昼間寝たせいかしばらくは寝つけなかったが、だんだんと目が重くなり目を閉じた。次にトイレに起きた時には、辺りは暗く机の周りにおかれた見張り用のろうそくがうすぼんやりと灯りをともしていた。
「う~ん、トイレ。」と私はろうそくの灯りをたよりに部屋の入り口を目指す。部屋を見るとシャレアンテとアルセーラはぐっすりと寝ていた。
(シャレアンテもアルセーラもぐっすり寝てるしおこすのはかわいそうね………でもアルセーラなんて布団を被っちゃって寝顔見られたくないのかしら………なんだかかわいい。)となごんでいると見張りを交代したのか椅子に腰かけていた御者が小声で声をかけてきた。
「どうしたのですか?」
「トイレに………。」
「わかりました……念のためお供します。」と優しく手をひいてくれた。
「そういえばロジエールは?」
「………今仮眠をとっています。」
「そう………そうならよかった。それでその……。」と私がトイレの入り口で恥ずかしそうにもじもじすると何かを感じ取った御者が「あっ、そうでしたね。」と静かに一歩下がり扉を閉めた。

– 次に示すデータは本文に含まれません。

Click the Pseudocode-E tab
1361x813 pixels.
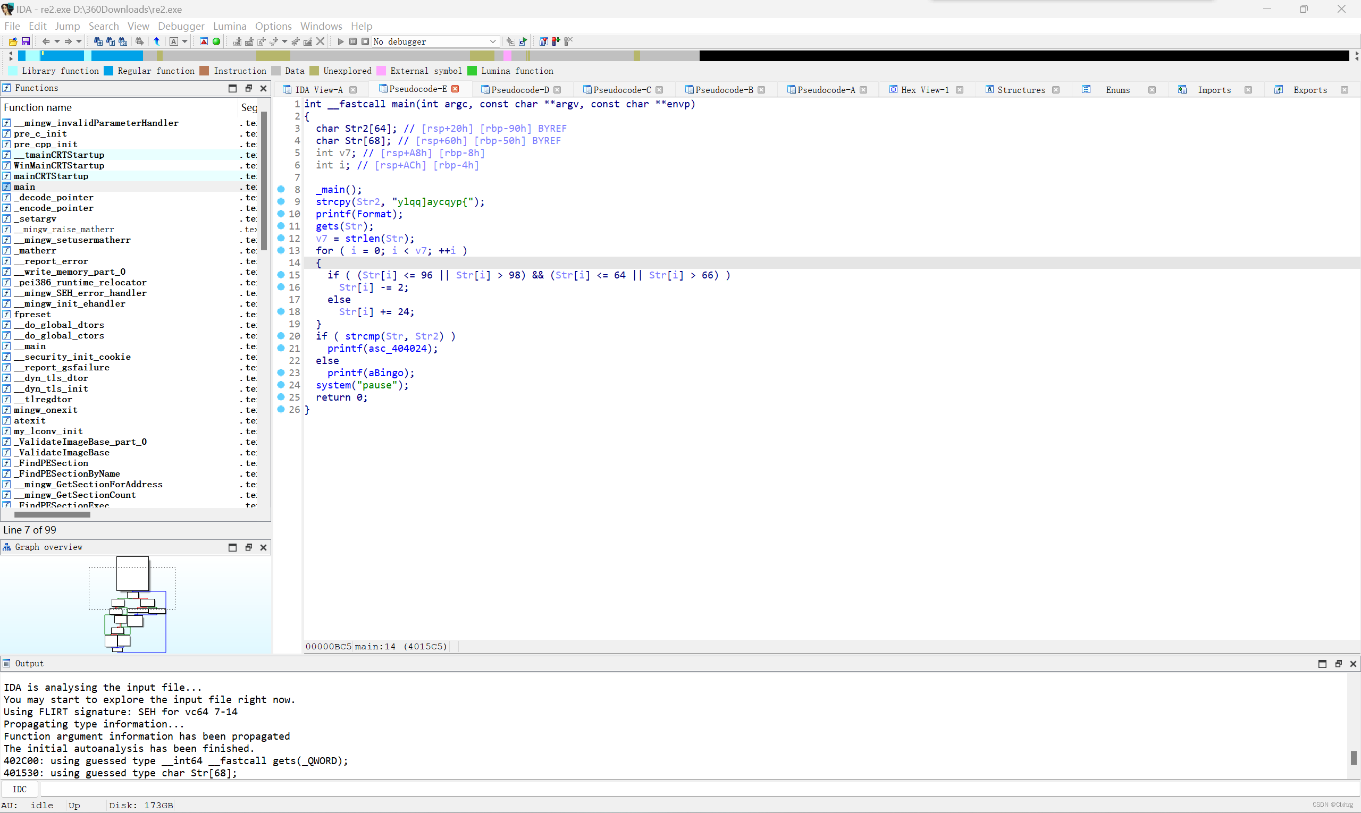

(………警護って大変ね。後でお父様から二人がきちんと休みがもらえるように働きかけなきゃね………それよりトイレトイレ。)と考えながらパジャマのズボンを脱ごうとしたとき、だんだんと足が持ち上がり、気がつくと地面より数十センチほど宙に浮いていた。
(………うん?)
「う、浮いてる?」
理由はわからなかったが風船のようにふよふよと体が浮きあがってしまっていた。そして、次の瞬間何かに引っ張られるように後方へと勢いよく引っ張られた。
(うっ…………何がどうなって。)
私はわけがわからず足をバタバタさせ、どこかに捕まろうと必死に手を伸ばす。しかし、磁石のように強い力が壁ぎわに私を引っ張ろうとする。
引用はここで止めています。